Neurosurg Focus. 2003 Oct 15;15(4):ECP4. doi: 10.3171/foc.2003.15.4.10.
In the authors' previous studies they found that brain iron accumulation and oxidative stress contribute to secondary brain damage after intracerebral hemorrhage (ICH). In the present study they investigated whether deferoxamine, an iron chelator, can reduce ICH-induced brain injury.
Male Sprague-Dawley rats received an infusion of 100 microl of autologous whole blood into the right basal ganglia and were killed 1, 3, or 7 days thereafter. Iron distribution was examined histochemically (enhanced Perl reaction). The effects of deferoxamine on ICH-induced brain injury were examined by measuring brain edema and neurological deficits. Apurinic/apyrimidinic endonuclease/redox effector factor-1 (APE/Ref-1), a repair mechanism for DNA oxidative damage, was quantitated by Western blot analysis. Iron accumulation was observed in the perihematoma zone beginning 1 day after ICH. Deferoxamine attenuated brain edema, neurological deficits, and ICH-induced changes in APE/Ref-1.

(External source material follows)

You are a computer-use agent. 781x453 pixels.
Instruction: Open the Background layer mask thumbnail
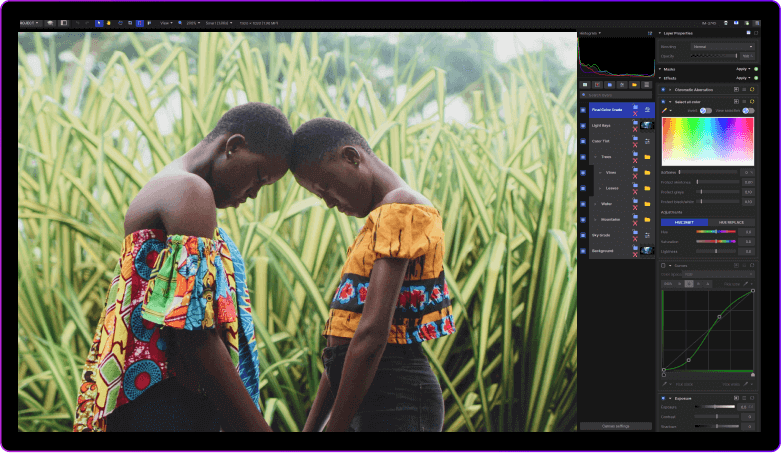(x=647, y=251)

Deferoxamine and other iron chelators may be potential therapeutic agents for treating ICH. They may act by reducing the oxidative stress caused by the release of iron from the hematoma.

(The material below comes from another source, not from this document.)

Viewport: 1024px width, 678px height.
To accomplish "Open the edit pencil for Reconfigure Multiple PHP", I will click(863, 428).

在作者之前的研究中,他们发现脑铁蓄积和氧化应激会导致脑出血(ICH)后的继发性脑损伤。在本研究中,他们调查了铁螯合剂去铁胺是否能减轻ICH诱导的脑损伤。
雄性Sprague-Dawley大鼠右侧基底节区注入100微升自体全血,然后在1、3或7天后处死。通过组织化学方法(增强的Perl反应)检测铁分布。通过测量脑水肿和神经功能缺损来检查去铁胺对ICH诱导的脑损伤的影响。通过蛋白质印迹分析对DNA氧化损伤的修复机制——脱嘌呤/脱嘧啶内切酶/氧化还原效应因子-1(APE/Ref-1)进行定量。ICH后1天开始在血肿周围区域观察到铁蓄积。去铁胺减轻了脑水肿、神经功能缺损以及ICH诱导的APE/Ref-1变化。
去铁胺和其他铁螯合剂可能是治疗ICH的潜在治疗药物。它们可能通过减少血肿中铁释放引起的氧化应激而起作用。